Répondez aux questions suivantes à partir de la causerie ci-dessous, en donnant une réponse par ligne, marquée comme la question correspondante.
(a) Selon ce que l'on croit volontiers, à quoi les criminels sont-ils fréquemment en proie ?
(b) Quelle est la nationalité du savant M. de Sanctis ?
(c) Dans quel journal a-t-on pu lire des renseignements précis au lendemain de la condamnation à mort de Nouguier et Gaumet ?

Texte extrait
########################################

Causerie
À quoi rêvent les criminels? On croit volontiers qu'ils sont fréquemment en proie à des agitations pénibles, à d'affreux cauchemars qui, les mettant en face de leurs victimes, les empêchent de goûter un sommeil réparateur et sont comme la revanche de leur conscience. Et l'on en conclut que le vrai châtiment consiste bien plus dans les affres renouvelées de leurs transes nocturnes que dans l'horrible réalité du suprême réveil, alors qu'on vient leur annoncer que tout espoir est perdu et que leur dernière heure est arrivée.
Il paraît qu'il n'en est rien. Un savant italien, M. de Sanctis, vient de publier à ce sujet une intéressante étude dont les conclusions se trouvent parfaitement confirmées par les renseignement précis qu'on a pu lire ces jours-ci dans le Progrès, au lendemain de la condamnation à mort de Nouguier et Gaumet.

########################################

Lignes
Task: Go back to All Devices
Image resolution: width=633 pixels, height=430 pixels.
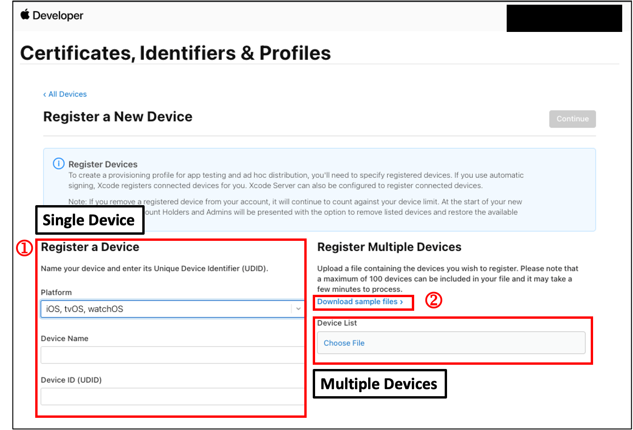Action: click(x=67, y=94)
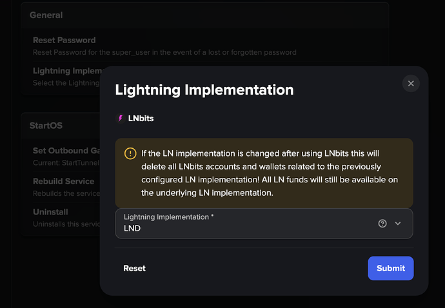Open the Set Outbound Gateway option
The height and width of the screenshot is (308, 445).
pyautogui.click(x=66, y=157)
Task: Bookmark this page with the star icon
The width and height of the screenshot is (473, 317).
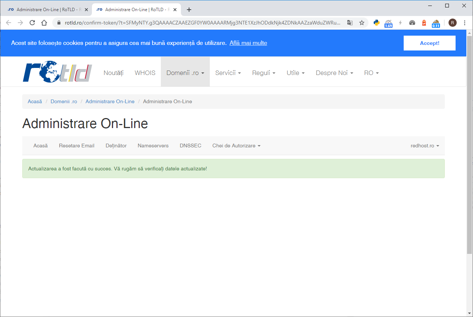Action: [x=362, y=23]
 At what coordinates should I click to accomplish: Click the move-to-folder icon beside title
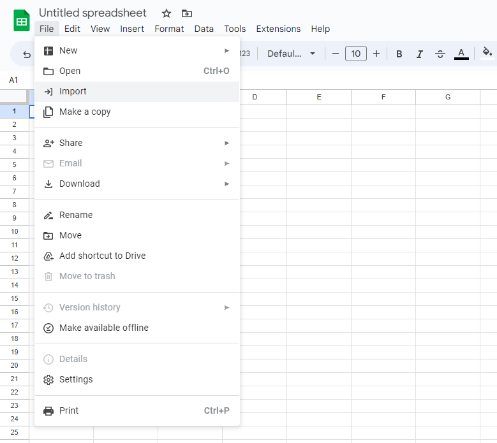point(186,13)
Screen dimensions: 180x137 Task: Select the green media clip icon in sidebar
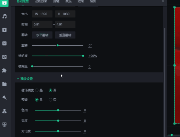(x=5, y=3)
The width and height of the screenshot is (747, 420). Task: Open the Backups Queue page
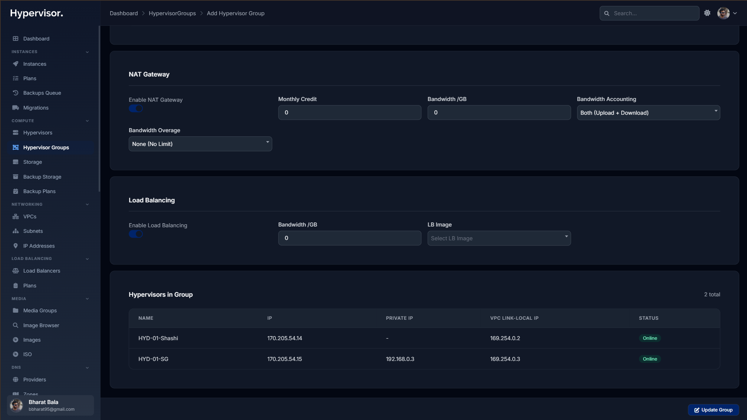click(x=42, y=93)
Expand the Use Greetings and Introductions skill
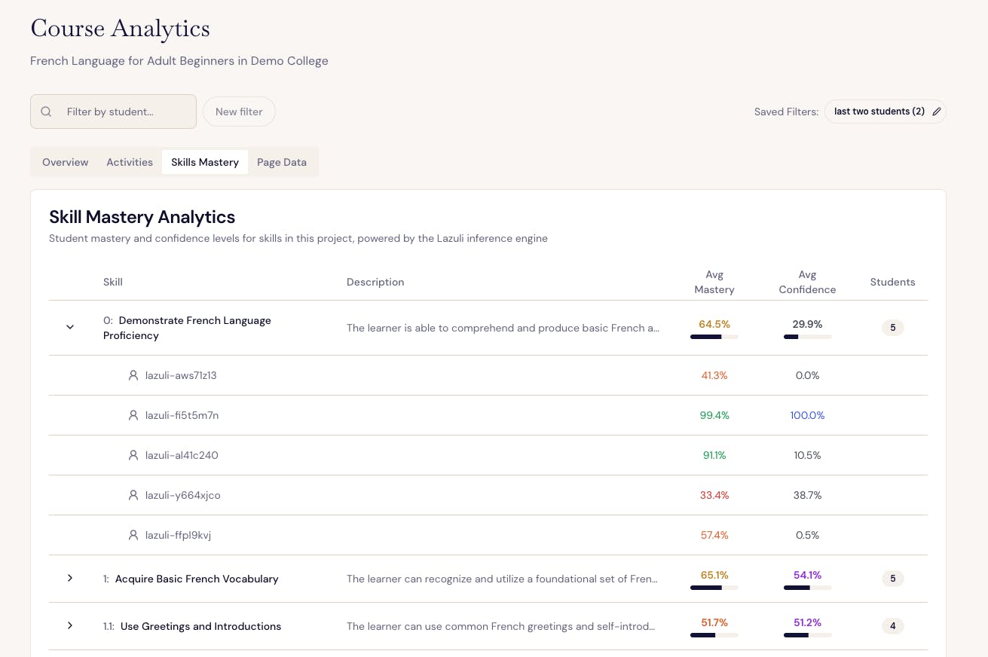This screenshot has width=988, height=657. (70, 625)
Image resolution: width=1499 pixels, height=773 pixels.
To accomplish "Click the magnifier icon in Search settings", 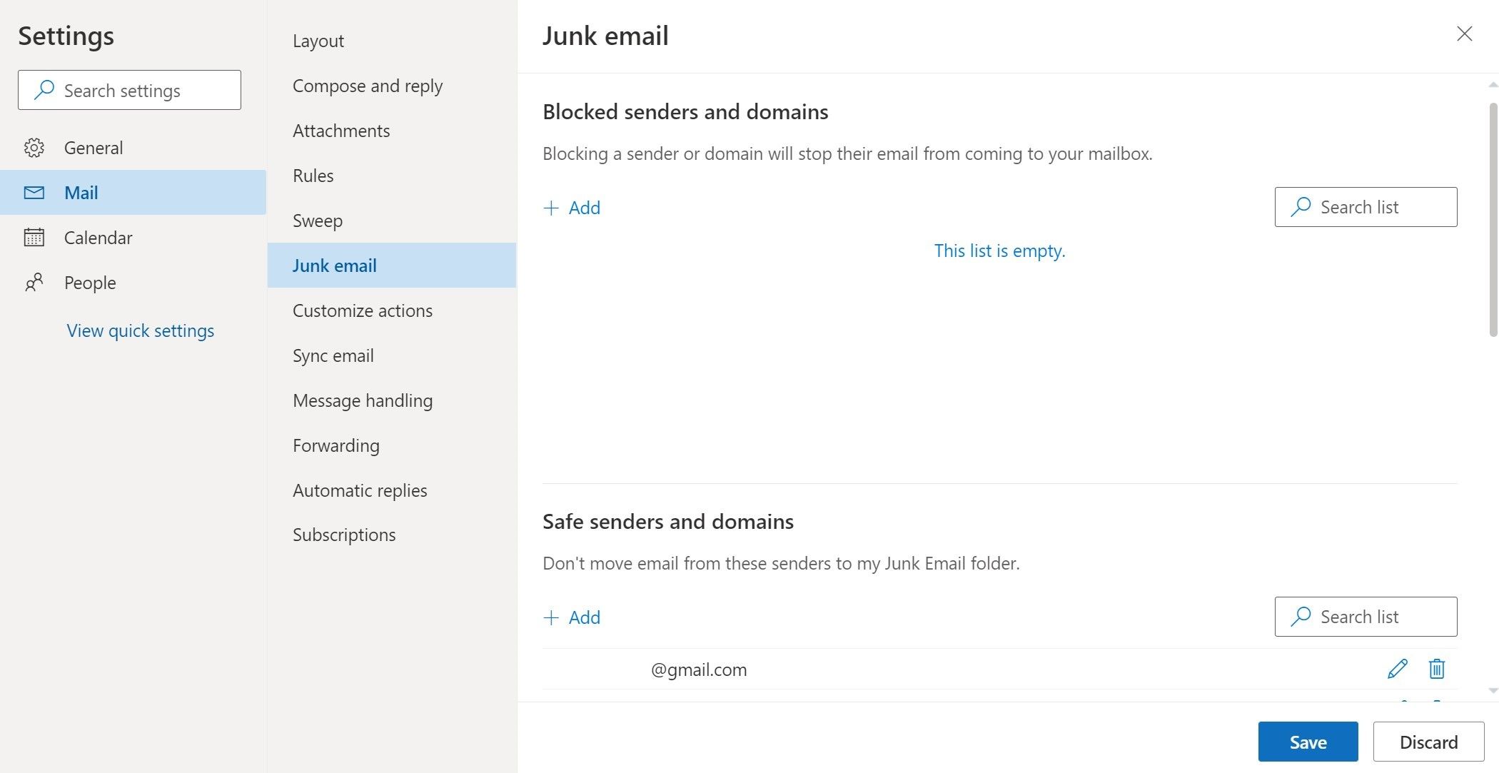I will pos(44,90).
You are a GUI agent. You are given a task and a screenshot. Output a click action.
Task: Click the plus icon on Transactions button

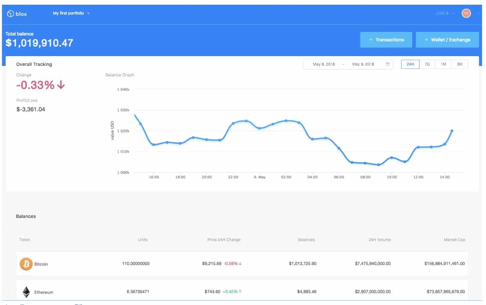point(370,40)
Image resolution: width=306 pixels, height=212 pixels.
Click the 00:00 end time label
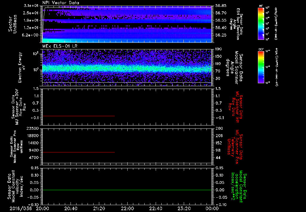coord(212,208)
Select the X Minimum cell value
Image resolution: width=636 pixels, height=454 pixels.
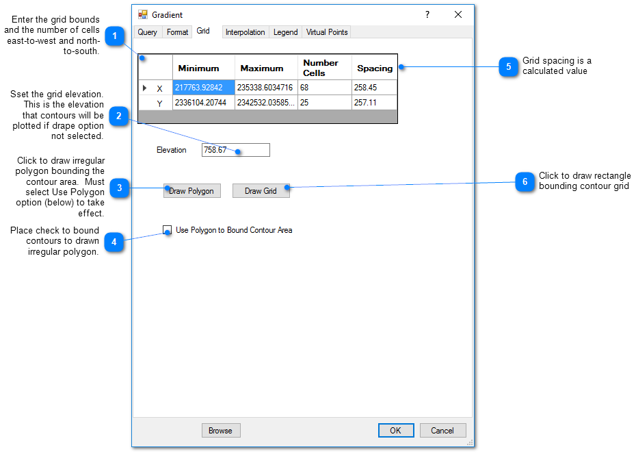click(203, 88)
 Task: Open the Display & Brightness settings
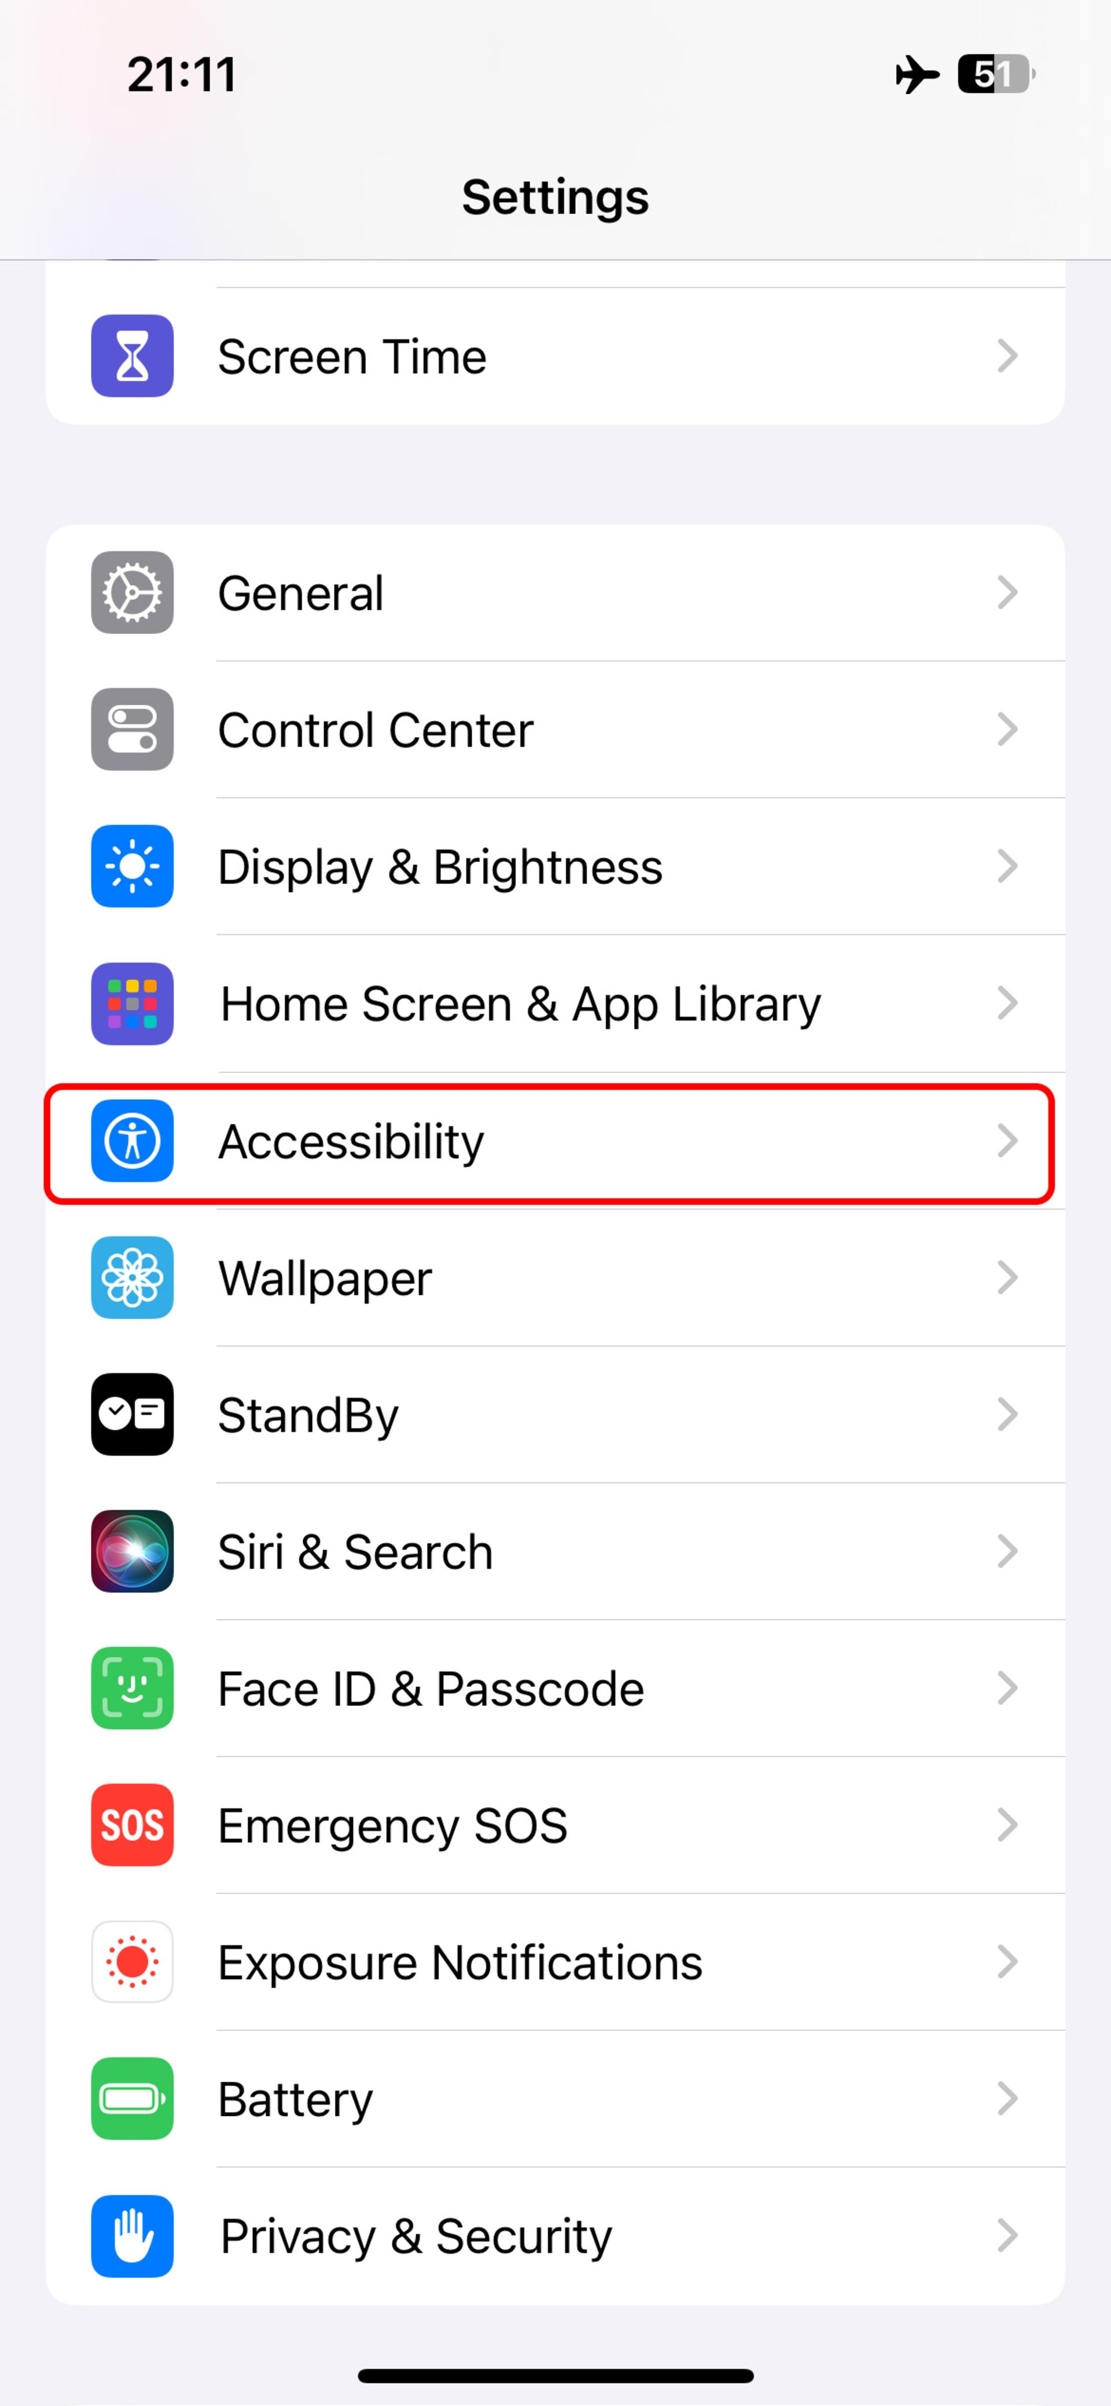coord(555,866)
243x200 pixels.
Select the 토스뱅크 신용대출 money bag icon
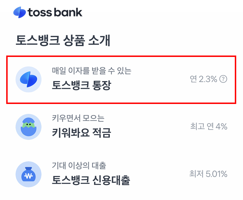coord(28,175)
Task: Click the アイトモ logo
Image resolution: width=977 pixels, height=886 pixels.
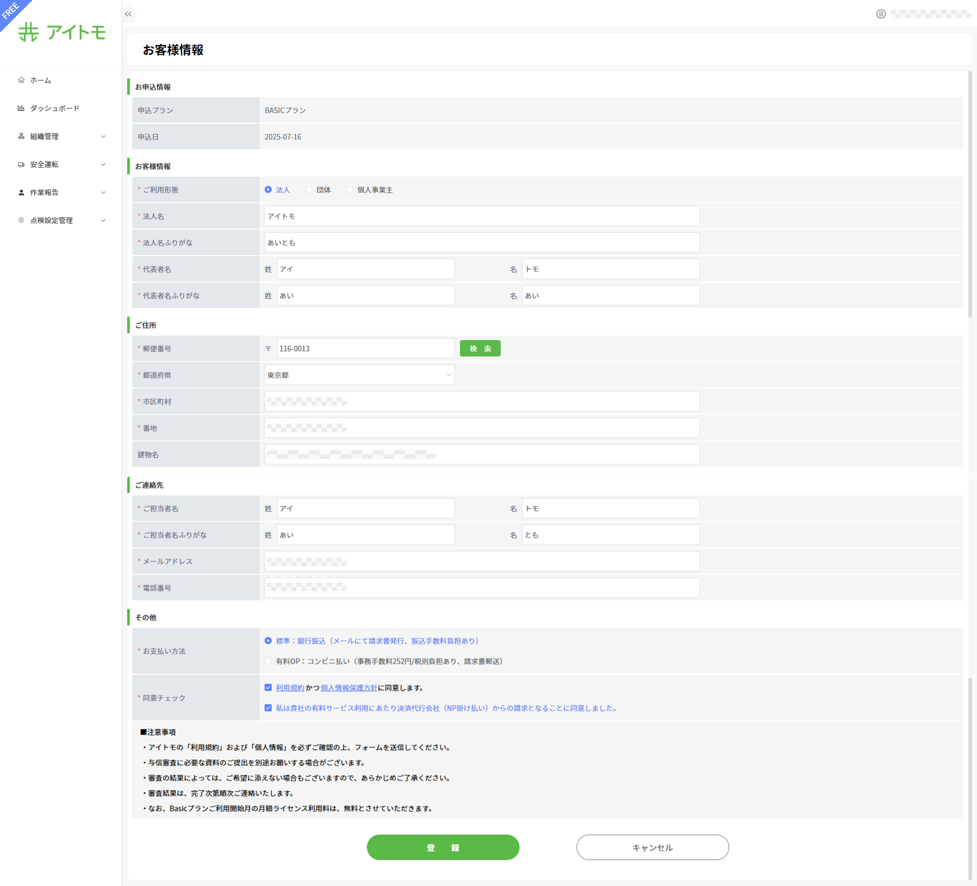Action: (x=62, y=32)
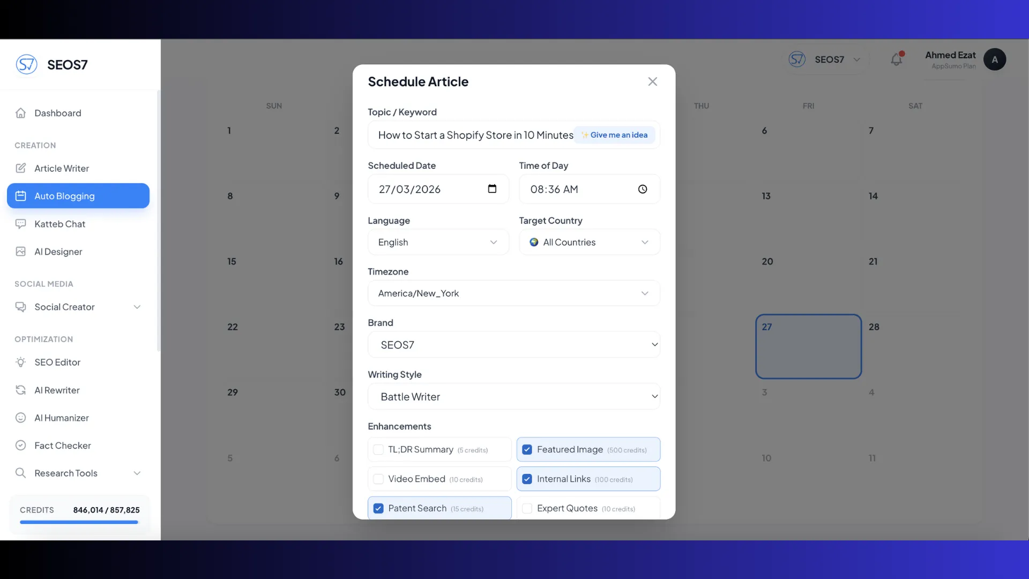This screenshot has width=1029, height=579.
Task: Click the notification bell icon
Action: coord(896,60)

########################################

Réponse complète
(a) À des agitations pénibles et à d'affreux cauchemars.
(b) Il est italien.
(c) Dans le Progrès.